Reproduce the rows below word for word, starting with the first one and going on through the line that contains "Focus the Password", with that line included.

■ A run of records
»»

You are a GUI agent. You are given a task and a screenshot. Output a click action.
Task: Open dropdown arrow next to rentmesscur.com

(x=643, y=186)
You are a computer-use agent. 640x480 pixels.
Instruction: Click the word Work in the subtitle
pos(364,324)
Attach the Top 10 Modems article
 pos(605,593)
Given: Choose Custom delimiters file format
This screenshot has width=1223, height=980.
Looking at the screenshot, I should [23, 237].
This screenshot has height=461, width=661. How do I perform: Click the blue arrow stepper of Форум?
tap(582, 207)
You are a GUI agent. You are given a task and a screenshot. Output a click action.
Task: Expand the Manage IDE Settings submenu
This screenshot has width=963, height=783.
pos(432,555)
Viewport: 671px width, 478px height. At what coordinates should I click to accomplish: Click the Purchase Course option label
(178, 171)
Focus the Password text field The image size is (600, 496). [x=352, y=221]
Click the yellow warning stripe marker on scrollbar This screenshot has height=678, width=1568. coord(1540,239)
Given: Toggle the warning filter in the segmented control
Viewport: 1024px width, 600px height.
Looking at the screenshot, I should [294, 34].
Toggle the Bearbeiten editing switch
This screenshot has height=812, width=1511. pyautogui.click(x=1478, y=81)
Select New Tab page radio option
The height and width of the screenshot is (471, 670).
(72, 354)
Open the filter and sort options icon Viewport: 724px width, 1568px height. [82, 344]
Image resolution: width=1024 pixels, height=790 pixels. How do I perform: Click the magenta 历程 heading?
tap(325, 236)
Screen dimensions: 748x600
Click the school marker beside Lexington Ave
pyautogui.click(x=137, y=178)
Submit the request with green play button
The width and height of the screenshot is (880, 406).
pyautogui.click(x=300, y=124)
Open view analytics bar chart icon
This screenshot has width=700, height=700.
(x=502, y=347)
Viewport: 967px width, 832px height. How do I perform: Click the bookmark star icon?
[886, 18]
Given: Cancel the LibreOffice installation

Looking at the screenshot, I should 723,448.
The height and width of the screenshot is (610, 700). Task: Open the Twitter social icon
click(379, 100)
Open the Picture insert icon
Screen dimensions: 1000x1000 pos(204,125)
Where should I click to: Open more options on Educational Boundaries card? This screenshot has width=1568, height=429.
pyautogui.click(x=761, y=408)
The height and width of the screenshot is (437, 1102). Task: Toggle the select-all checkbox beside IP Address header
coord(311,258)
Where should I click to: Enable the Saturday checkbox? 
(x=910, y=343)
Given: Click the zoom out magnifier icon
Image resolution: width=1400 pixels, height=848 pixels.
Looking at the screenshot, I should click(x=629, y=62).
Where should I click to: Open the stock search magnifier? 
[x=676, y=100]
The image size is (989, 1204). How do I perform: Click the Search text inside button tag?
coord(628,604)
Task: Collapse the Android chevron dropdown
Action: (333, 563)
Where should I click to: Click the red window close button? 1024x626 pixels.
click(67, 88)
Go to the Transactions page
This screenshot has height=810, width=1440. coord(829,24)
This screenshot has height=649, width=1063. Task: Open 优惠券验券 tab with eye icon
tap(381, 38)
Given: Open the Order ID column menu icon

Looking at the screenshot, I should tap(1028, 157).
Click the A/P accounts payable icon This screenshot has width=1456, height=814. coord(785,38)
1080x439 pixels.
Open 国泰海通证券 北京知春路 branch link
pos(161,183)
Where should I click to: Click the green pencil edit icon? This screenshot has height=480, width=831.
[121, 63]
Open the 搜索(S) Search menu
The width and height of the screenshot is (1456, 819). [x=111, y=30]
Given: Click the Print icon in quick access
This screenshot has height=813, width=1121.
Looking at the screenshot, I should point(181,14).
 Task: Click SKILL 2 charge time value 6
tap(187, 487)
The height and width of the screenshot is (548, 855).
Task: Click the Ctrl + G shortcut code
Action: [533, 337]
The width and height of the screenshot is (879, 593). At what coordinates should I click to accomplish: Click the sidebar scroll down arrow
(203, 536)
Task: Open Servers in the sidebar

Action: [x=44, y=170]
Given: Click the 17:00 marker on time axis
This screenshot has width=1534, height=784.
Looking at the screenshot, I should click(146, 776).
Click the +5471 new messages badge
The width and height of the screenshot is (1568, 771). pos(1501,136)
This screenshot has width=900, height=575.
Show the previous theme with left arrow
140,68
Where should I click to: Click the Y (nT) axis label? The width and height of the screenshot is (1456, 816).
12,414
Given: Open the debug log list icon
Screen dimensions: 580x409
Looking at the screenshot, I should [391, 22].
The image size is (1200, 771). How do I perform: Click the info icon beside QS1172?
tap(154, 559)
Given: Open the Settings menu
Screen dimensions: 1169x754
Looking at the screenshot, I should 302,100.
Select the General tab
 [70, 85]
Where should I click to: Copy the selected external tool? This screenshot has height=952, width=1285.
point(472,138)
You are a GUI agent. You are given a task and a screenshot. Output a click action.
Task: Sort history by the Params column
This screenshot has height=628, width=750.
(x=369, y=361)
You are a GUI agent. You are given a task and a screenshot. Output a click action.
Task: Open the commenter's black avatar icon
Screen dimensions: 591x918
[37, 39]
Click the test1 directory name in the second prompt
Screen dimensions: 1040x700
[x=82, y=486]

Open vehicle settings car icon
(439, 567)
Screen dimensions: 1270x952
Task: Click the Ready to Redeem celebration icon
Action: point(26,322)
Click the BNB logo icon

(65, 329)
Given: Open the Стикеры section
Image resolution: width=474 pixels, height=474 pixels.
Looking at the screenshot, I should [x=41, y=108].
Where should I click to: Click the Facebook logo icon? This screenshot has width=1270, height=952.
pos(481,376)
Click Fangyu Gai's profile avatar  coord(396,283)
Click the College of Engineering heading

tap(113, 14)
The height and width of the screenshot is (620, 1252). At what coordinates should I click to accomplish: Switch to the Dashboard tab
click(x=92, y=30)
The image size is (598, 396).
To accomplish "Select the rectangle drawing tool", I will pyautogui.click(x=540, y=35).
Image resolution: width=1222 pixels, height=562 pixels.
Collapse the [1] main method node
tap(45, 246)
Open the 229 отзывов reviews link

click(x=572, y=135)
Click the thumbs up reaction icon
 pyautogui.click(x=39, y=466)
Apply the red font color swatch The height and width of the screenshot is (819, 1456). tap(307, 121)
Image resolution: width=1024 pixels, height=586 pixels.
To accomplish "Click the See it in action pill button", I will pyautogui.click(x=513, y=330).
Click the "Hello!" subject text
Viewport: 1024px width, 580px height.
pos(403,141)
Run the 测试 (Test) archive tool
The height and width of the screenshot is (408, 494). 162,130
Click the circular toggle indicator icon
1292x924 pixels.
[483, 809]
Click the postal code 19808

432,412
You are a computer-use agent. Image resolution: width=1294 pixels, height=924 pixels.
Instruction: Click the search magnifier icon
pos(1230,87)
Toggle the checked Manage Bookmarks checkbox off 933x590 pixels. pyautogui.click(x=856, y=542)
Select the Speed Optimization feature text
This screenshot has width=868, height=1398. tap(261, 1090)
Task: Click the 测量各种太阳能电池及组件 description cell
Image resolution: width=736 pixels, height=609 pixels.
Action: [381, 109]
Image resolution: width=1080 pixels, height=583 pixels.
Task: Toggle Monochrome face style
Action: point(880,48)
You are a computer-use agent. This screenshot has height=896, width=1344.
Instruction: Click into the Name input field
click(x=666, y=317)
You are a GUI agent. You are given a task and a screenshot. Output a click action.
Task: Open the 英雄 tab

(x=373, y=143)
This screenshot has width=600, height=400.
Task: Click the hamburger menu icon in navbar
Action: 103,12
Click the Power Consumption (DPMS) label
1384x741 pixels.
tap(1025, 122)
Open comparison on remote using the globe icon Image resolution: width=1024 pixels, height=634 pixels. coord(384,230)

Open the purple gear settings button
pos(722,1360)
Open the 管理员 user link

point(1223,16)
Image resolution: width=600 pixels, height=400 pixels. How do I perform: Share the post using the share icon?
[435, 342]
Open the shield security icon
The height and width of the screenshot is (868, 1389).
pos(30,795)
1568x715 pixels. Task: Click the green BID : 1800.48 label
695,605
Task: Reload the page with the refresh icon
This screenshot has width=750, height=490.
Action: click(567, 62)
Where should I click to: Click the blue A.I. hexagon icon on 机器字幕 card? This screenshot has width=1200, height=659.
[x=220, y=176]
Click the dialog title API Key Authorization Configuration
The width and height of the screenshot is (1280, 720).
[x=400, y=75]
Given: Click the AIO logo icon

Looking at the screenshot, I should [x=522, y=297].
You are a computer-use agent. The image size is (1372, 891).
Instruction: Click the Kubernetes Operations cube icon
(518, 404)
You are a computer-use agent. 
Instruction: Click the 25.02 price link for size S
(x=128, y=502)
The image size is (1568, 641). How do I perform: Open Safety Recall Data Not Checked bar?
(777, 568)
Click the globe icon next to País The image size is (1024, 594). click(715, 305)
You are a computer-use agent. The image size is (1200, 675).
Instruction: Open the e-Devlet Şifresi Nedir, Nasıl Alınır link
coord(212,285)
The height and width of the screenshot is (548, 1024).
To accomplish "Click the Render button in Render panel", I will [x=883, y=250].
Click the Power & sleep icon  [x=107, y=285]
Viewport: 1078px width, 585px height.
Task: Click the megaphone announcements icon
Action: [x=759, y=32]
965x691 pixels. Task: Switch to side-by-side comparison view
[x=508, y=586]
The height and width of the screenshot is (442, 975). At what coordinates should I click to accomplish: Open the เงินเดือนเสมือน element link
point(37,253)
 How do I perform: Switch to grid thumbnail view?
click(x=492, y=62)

««

■ Result
You are a GUI agent. You are given a task and a screenshot. Output a click action.
Task: Open dropdown arrow next to rentmesscur.com

(x=643, y=186)
You are a computer-use agent. 640x480 pixels.
Instruction: Click the word Work in the subtitle
pos(364,324)
Attach the Top 10 Modems article
 pos(605,593)
Given: Choose Custom delimiters file format
This screenshot has width=1223, height=980.
Looking at the screenshot, I should [23, 237].
This screenshot has height=461, width=661. How do I perform: Click the blue arrow stepper of Форум?
tap(582, 207)
You are a GUI agent. You are given a task and a screenshot. Output a click action.
Task: Expand the Manage IDE Settings submenu
This screenshot has width=963, height=783.
pos(432,555)
Viewport: 671px width, 478px height. At what coordinates should I click to accomplish: Click the Purchase Course option label
(178, 171)
Focus the Password text field The image size is (600, 496). [x=352, y=221]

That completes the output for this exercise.